* Exercise passage

________________

The first step of basic research consists of lead molecule discovery and its target identification which is totally done by biomedical scientists. During lead discovery, an intensive search ensues to find a drug-like small molecule or biological therapeutic, typically termed a development candidate, that will progress into preclinical, and if successful, into clinical development and ultimately be a marketed medicine. Generally, drugs are very specific in nature, i.e., they work in a specific manner on a specific type of cell or exo or endotoxins. So, first, to discover the lead, one has to find the type of cell or chemical substances on which the drug is going to affect, what’s the nature of the target.

________________

* Information supplied
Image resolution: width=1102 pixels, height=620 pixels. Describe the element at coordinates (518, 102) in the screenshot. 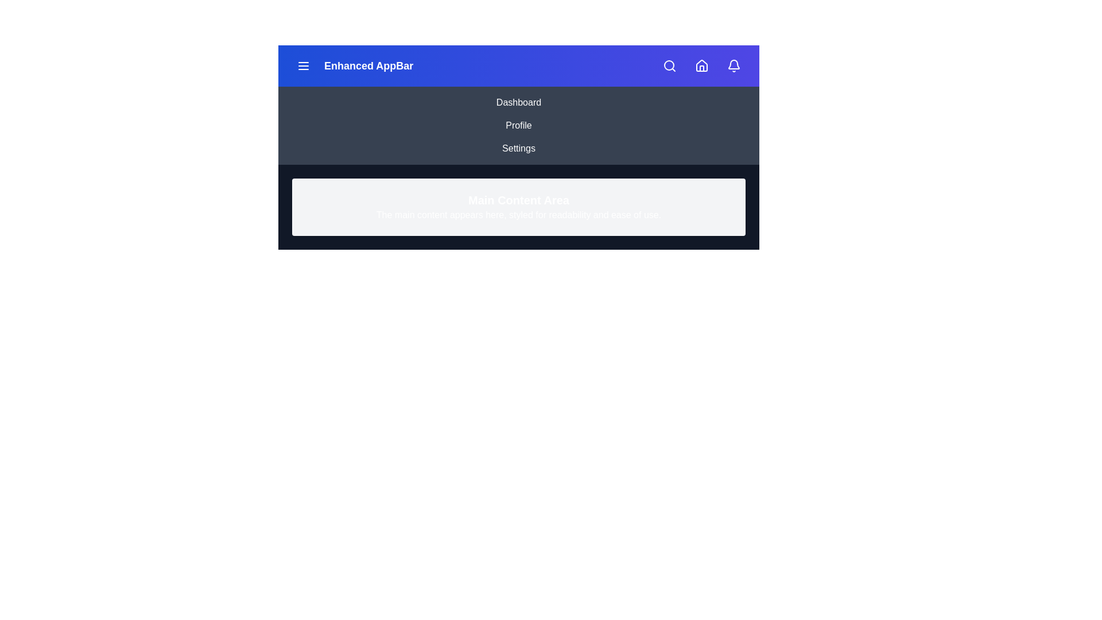

I see `the Dashboard navigation link to navigate to the corresponding section` at that location.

________________

* What you will do
1/ Do these statements agree with the lead discovery passage? Answer yes or no for each, and quote the words from the passage that decide it.
(a) Lead molecule discovery and target identification are carried out by biomedical scientists.
(b) A development candidate can only be a small molecule.
(c) Drugs generally work in a broad, nonspecific way across many kinds of cells.
2/ In the lead discovery passage, what is the drug-like small molecule or biological therapeutic sought during lead discovery typically called?
3/ Write out the part of the lead discovery passage starting with "The first step" and going on through "of the target.".

* Problem solutions
1/
(a) Yes: "The first step of basic research consists of lead molecule discovery and its target identification which is totally done by biomedical scientists."
(b) No: "a drug-like small molecule or biological therapeutic, typically termed a development candidate"
(c) No: "Generally, drugs are very specific in nature, i.e., they work in a specific manner on a specific type of cell or exo or endotoxins."

2/ A development candidate.

3/
The first step of basic research consists of lead molecule discovery and its target identification which is totally done by biomedical scientists. During lead discovery, an intensive search ensues to find a drug-like small molecule or biological therapeutic, typically termed a development candidate, that will progress into preclinical, and if successful, into clinical development and ultimately be a marketed medicine. Generally, drugs are very specific in nature, i.e., they work in a specific manner on a specific type of cell or exo or endotoxins. So, first, to discover the lead, one has to find the type of cell or chemical substances on which the drug is going to affect, what’s the nature of the target.